1.  Wanneer andere locatiegegevens dan verkeersgegevens die betrekking hebben op gebruikers of abonnees van elektronische-communicatienetwerken of -diensten verwerkt kunnen worden, mogen deze gegevens slechts worden verwerkt wanneer zij anoniem zijn gemaakt of wanneer de gebruikers of abonnees daarvoor hun toestemming hebben gegeven, voorzover en voor zolang zulks nodig is voor de levering van een dienst met toegevoegde waarde. De dienstenaanbieder moet de gebruikers of abonnees, voorafgaand aan het verkrijgen van hun toestemming, in kennis stellen van de soort locatiegegevens anders dan verkeersgegevens, die zullen worden verwerkt, en van de doeleinden en de duur van die verwerking, en hun meedelen of deze gegevens aan een derde zullen worden doorgegeven ten behoeve van de levering van de dienst met toegevoegde waarde. Gebruikers of abonnees kunnen hun toestemming voor de verwerking van andere locatiegegevens dan verkeersgegevens te allen tijde intrekken.

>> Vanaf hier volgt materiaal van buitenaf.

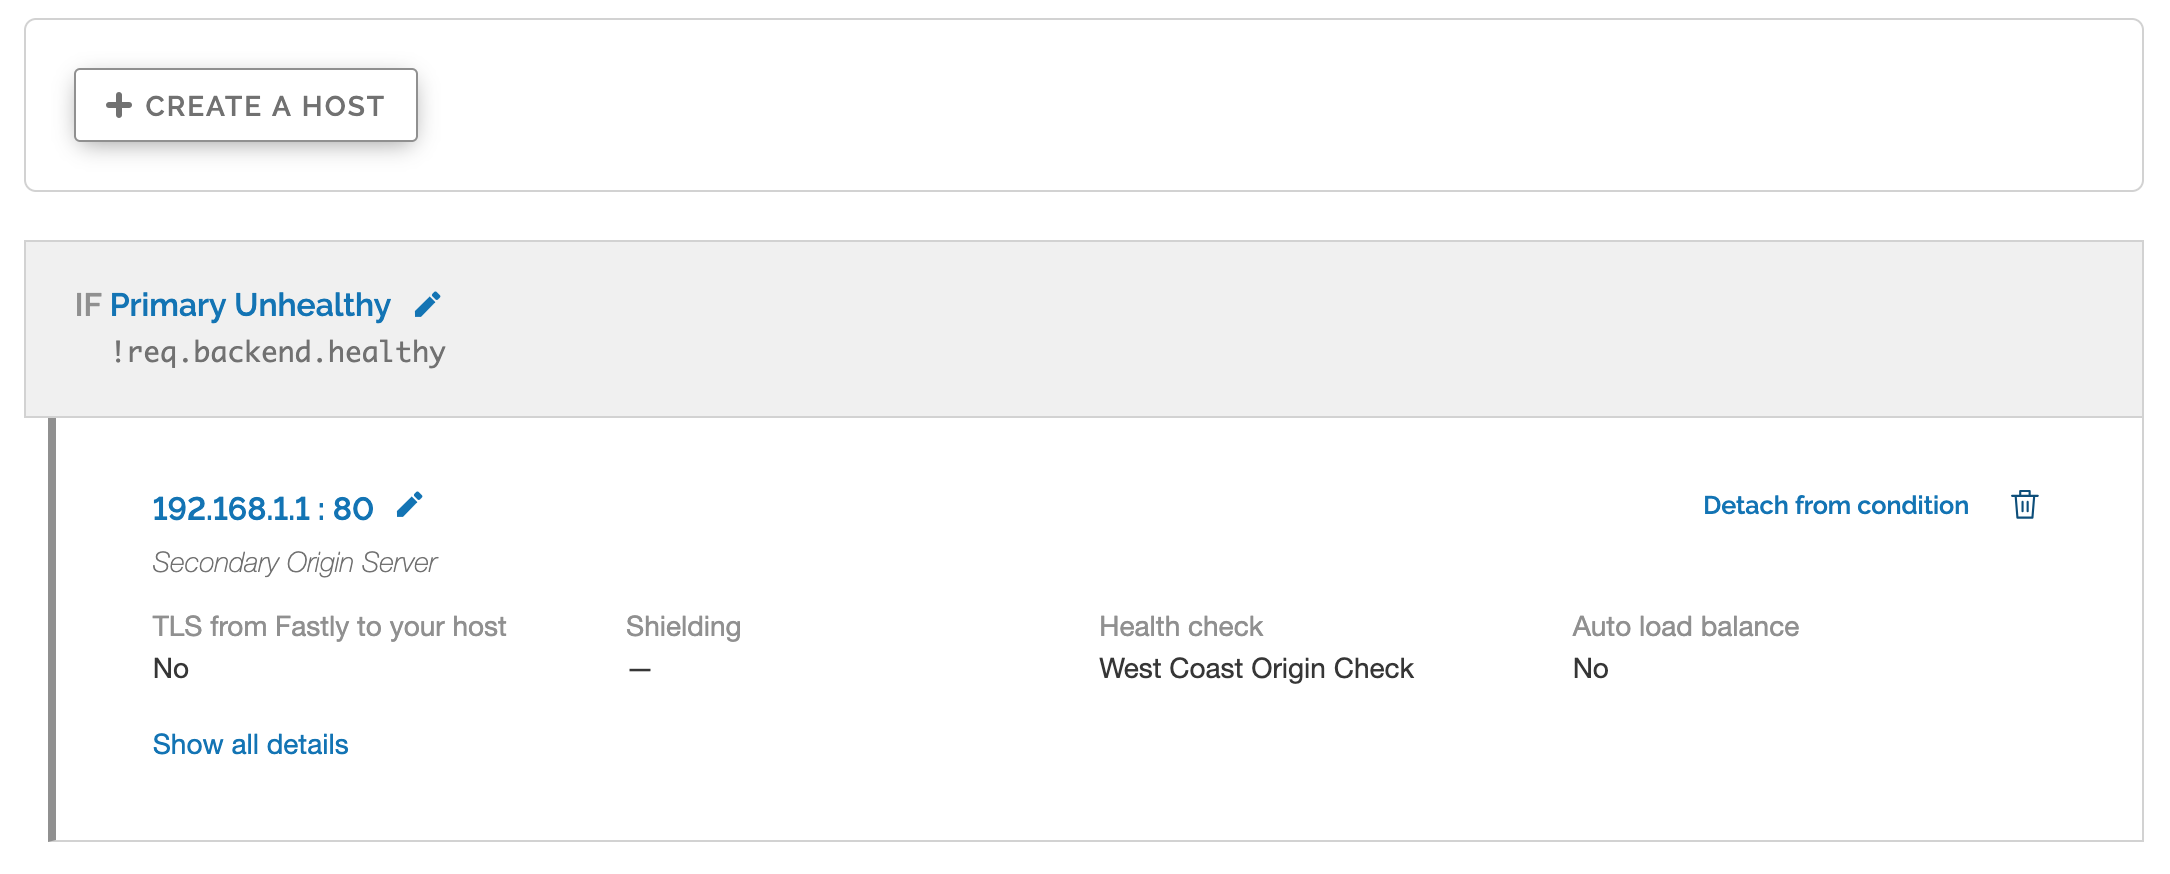Viewport: 2170px width, 874px height.
Task: Open the Primary Unhealthy condition link
Action: (250, 305)
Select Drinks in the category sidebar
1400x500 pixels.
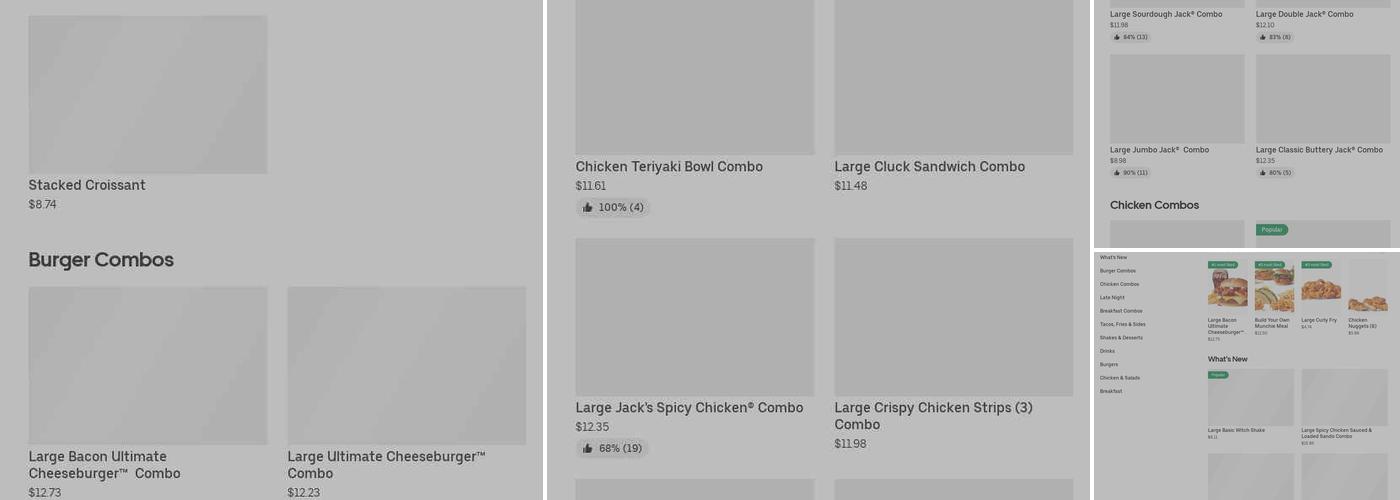click(1107, 351)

2.  Wanneer de gebruikers of abonnees toestemming hebben gegeven voor de verwerking van andere locatiegegevens dan verkeersgegevens, moet de gebruiker of abonnee de mogelijkheid behouden om op eenvoudige en kosteloze wijze tijdelijk de verwerking van dergelijke gegevens te weigeren voor elke verbinding met het netwerk of voor elke transmissie van communicatie.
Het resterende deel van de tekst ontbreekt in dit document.